One such case reached the High Court earlier this year - R (Martin-Sklan) v. London Borough of Barnet [2010] EWHC 2482 (Admin) when Ouseley J granted an injunction ordering the removal of playground equipment installed by the London Borough of Barnet in creating a children's playground without the planning permission it needed and without the authority of the relevant committee or officers of the Council.
The Council accepted that the decision to create the children's play park was not taken by anyone with authority to take it and did not have the planning permission which it required, because its scale fell outside the scope of the permitted development rights for local authorities under Part 12 in the Second Schedule to the GPDO.
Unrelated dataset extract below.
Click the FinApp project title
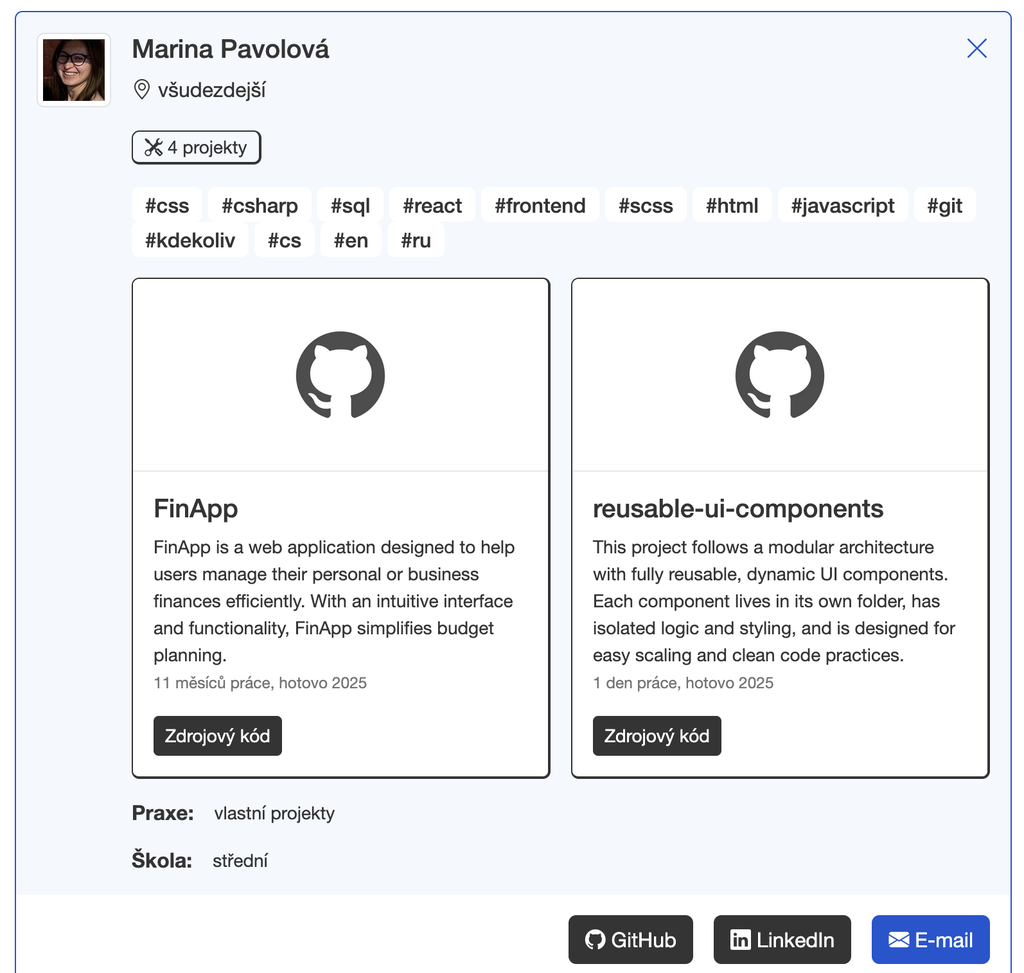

The Council whilst conceding that it had acted unlawfully sought to resist an injunction. However, Ouseley J noted that the claimant had been asking the Council to stop the development whilst various issues were resolved, but the Council had nonetheless proceeded to build out the playground. He accepted that the requirement that the equipment be removed and the ground be restored might lead to a waste of money, which would be regrettable, but he considered that that was the appropriate course. There would therefore be an order that the equipment be removed and the open space restored to its previous condition.
One hopes that this case will serve as a salutary reminder to local authorities and their officers not to act outside their powers. When I first started work in local government, over 30 years ago now, I had it drummed into me that I should always ask myself “What is my authority for doing this?” It is a question that local government officers should always have in the forefront of their minds.
Meanwhile, another case which has reached my ears concerns serious damage done by Monmouthshire Council to a Scheduled Ancient Monument – the Clawdd Du in Monmouth. The Council was repeatedly warned not to carry out the works to this ancient ditch which they proposed, but they carried on regardless. It took the intervention of CADW before work stopped, but not before significant damage had been done to the archaeological deposits . It remains to be seen whether the Council or its senior officers will be prosecuted for this serious offence. If it had been committed by a commercial developer, I have no doubt that they would have been arraigned before the Crown Court. There seems to me to be no reason why the Council and/or the officer or officers responsible for what has occurred should not be similarly dealt with.
© MARTIN H GOODALL
‘Mobile’ advertisements
Early in 2006, I commented on the issue of ‘mobile’ advertisements. Although that piece is still available in the archive, I have re-printed it below for ease of reference.
The issue came before a Divisional Court of the QBD earlier this year in Tile Wise Ltd v. South Somerset DC [2010] EWHC 1618 (Admin). This was an appeal by way of case stated from the Crown Court, in which judgment was given on 17 June.
The question before the Crown Court had been whether the exemption from advertisement control of "an advertisement displayed on or in a vehicle normally employed as a moving vehicle" granted by Regulation 1, paragraph 3, and Schedule 1 of the Control of Advertisements Regulations, applied to the advertisements which had been the subject of the prosecution in that Court. This exemption is subject to the qualification that “the vehicle is not used principally for the display of advertisements".
In the Crown Court the prosecutor agreed that the four vehicles in question were indeed normally (in the sense of usually) employed by the appellant in the collection and delivery of goods. Thus, the court had no difficulty in deciding that the appellant brought itself within the first part of the exemption. However, the qualification of that exemption presented some difficulty as to its interpretation.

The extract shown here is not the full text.